Em Maria acontece algo extraordinário, pois toda a sua alma glorifica e louva a Deus. Assim, com Nossa Senhora, engrandece ao Senhor aquele que segue dignamente a Jesus Cristo. Maria louva e glorifica a Deus por tamanha graça tornando-A Mãe do mesmo Filho de quem é o Pai. Ela glorifica o Pai, o Filho e o Espírito Santo pelas infinitas graças que fizeram e têm o desígnio de fazer a todo o gênero humano.

Maria é mulher que Glorifica e que pede a intercessão do Filho, que medita as coisas de Deus em seu coração. Maria é mulher do louvor, que apresenta a seu Filho um Deus que eleva os humildes e despede os ricos sem nada. Maria é mulher que conhece a Palavra e a guarda no coração. Maria é mulher do Magnificat, pois todos, e não só os católicos, engrandecem ao Senhor com suas palavras. Maria é mulher do serviço, pois em meio à sua gravidez, correu ao auxílio de sua prima Isabel. Maria é mulher do Louvor de Deus.

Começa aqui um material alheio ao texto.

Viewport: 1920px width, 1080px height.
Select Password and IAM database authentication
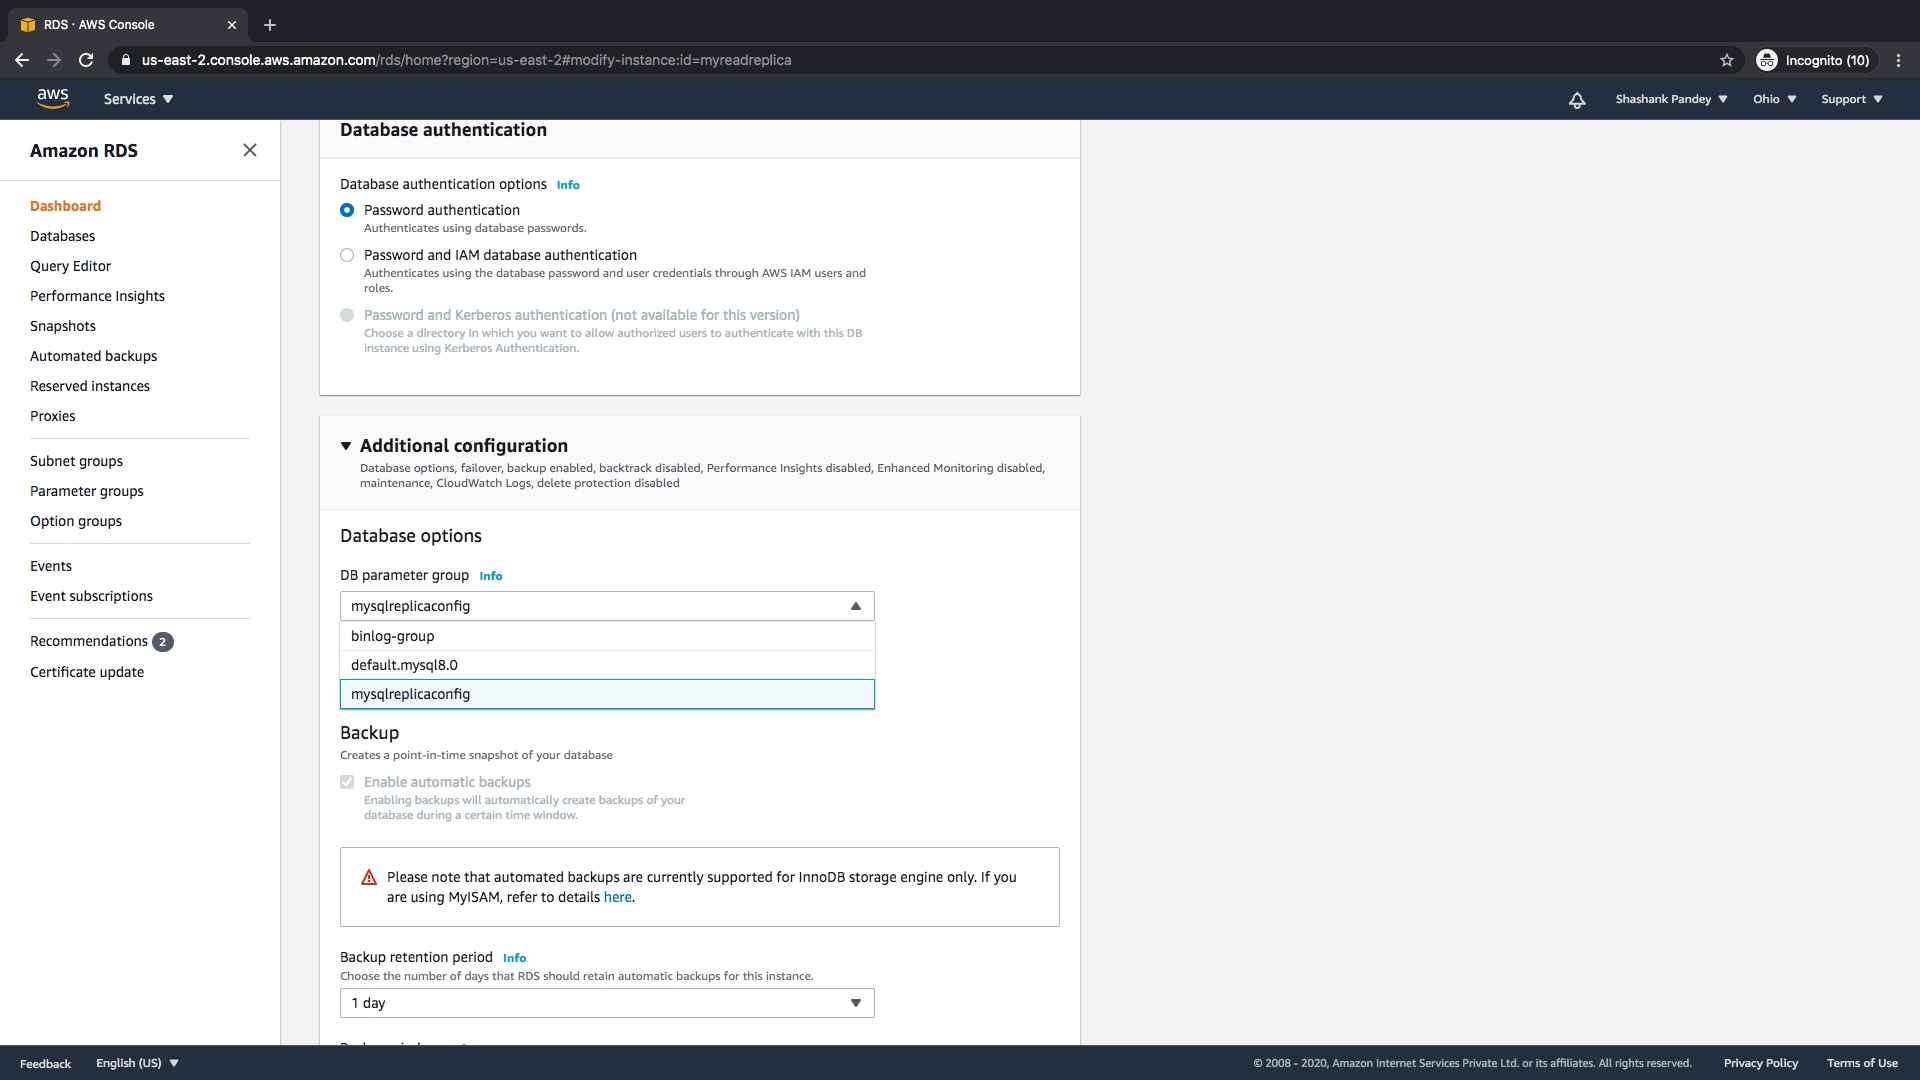tap(347, 255)
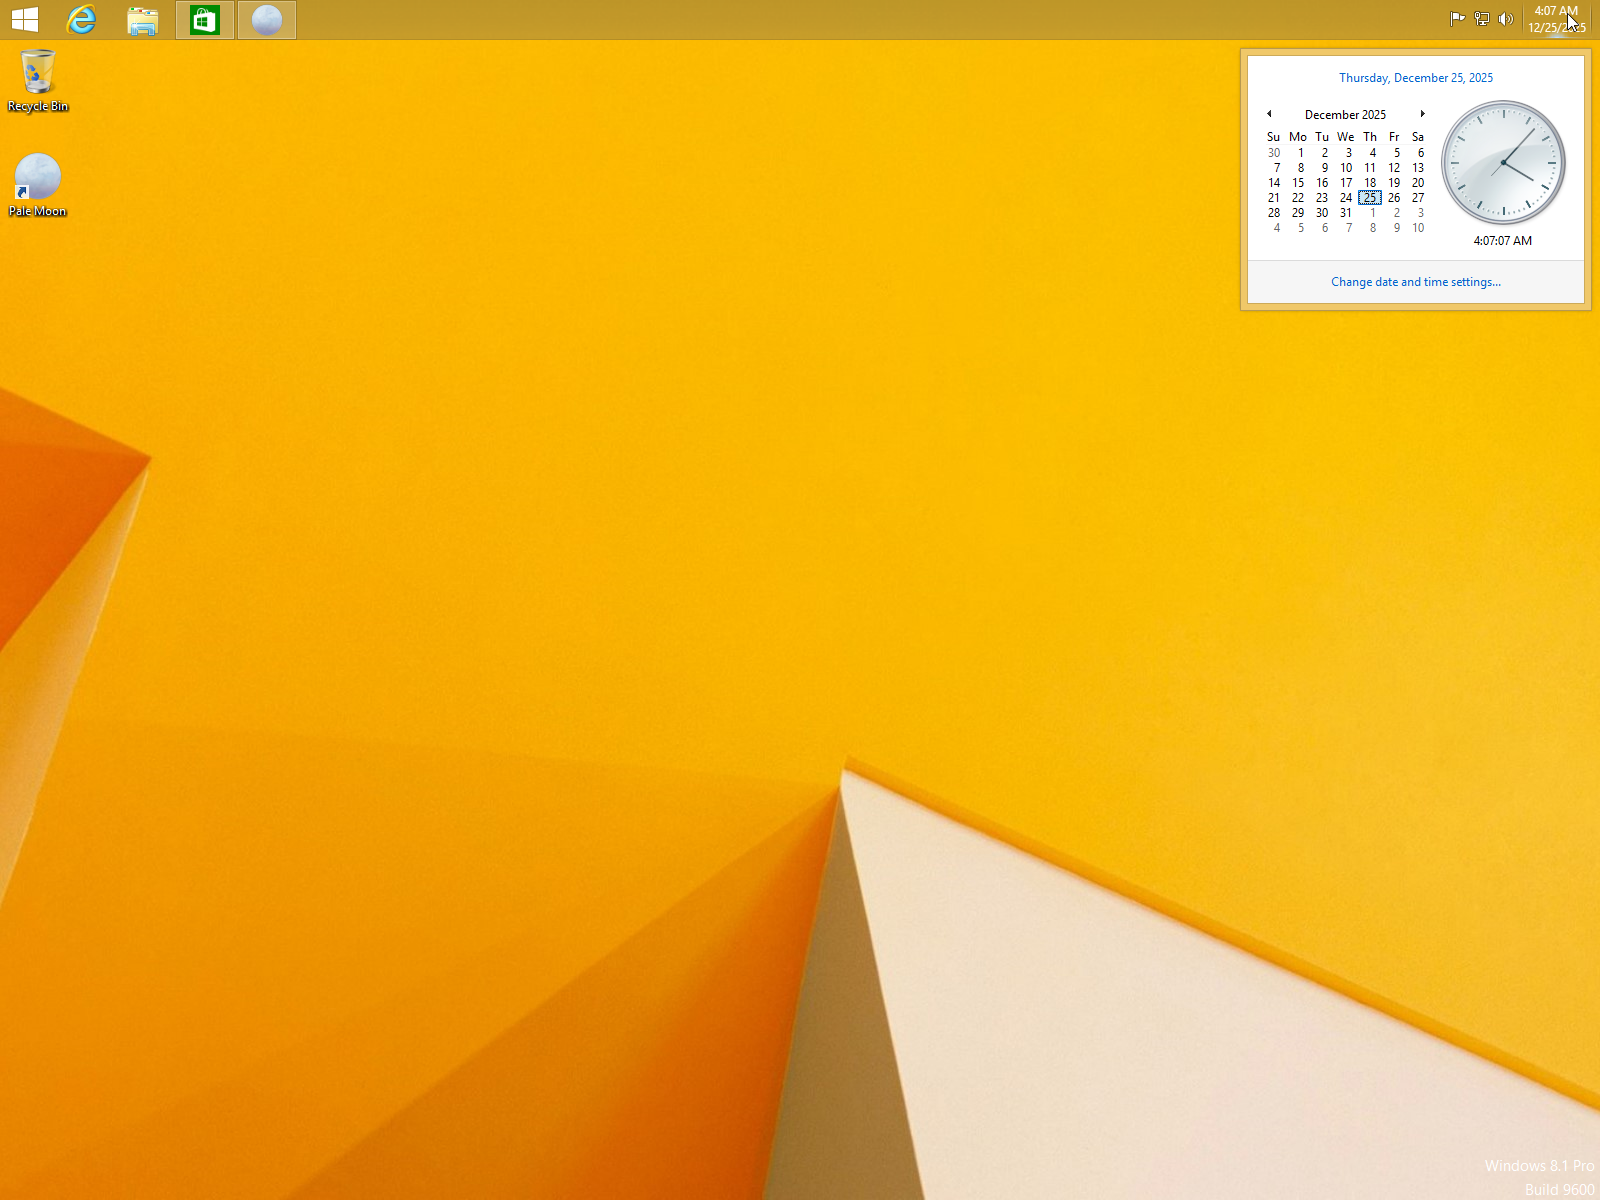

Em um mundo fragmentado tal qual o atual, faz-se necessário o exercício do Louvor, pois o louvor é a resposta que precisamos para os dias atuais. Nesta pesquisa, realizada no período de tês anos (2018-2020), busquei olhar Maria de uma forma singular, a Eleita do hino do Magnificat (Lc 1,46-55), seu modelo de humildade e de Louvor, fez com que o olhar amoroso de Deus voltasse para ela, pois Ela e a quem todas as gerações proclamarão bem-aventurada, pois nela Deus operou maravilhas.

Por tudo isso, sempre atualizamos o Magnificat de Maria em nossas vidas. Não basta conhecê-lo, rezá-lo, mas é preciso aprender com ele que os “pobres” são os escolhidos por Deus, pois o  Magnificat, é o cântico verdadeiramente teológico, porque revela a experiência do rosto de Deus feita por Maria, na qual Deus não só é o Poderoso, a quem nada é impossível, como havia declarado Gabriel (cf. Lc 1,37), mas também o Misericordioso, capaz de ternura e fidelidade para com todo ser humano.

 Maria é um modelo concreto e sublime de Louvor de Deus que nos ajuda a compreender que o que atrai a benevolência de Deus é sobretudo aqueles que são pequeninos (Cf. Lc 10,21), pois assim foi do Seu agrado!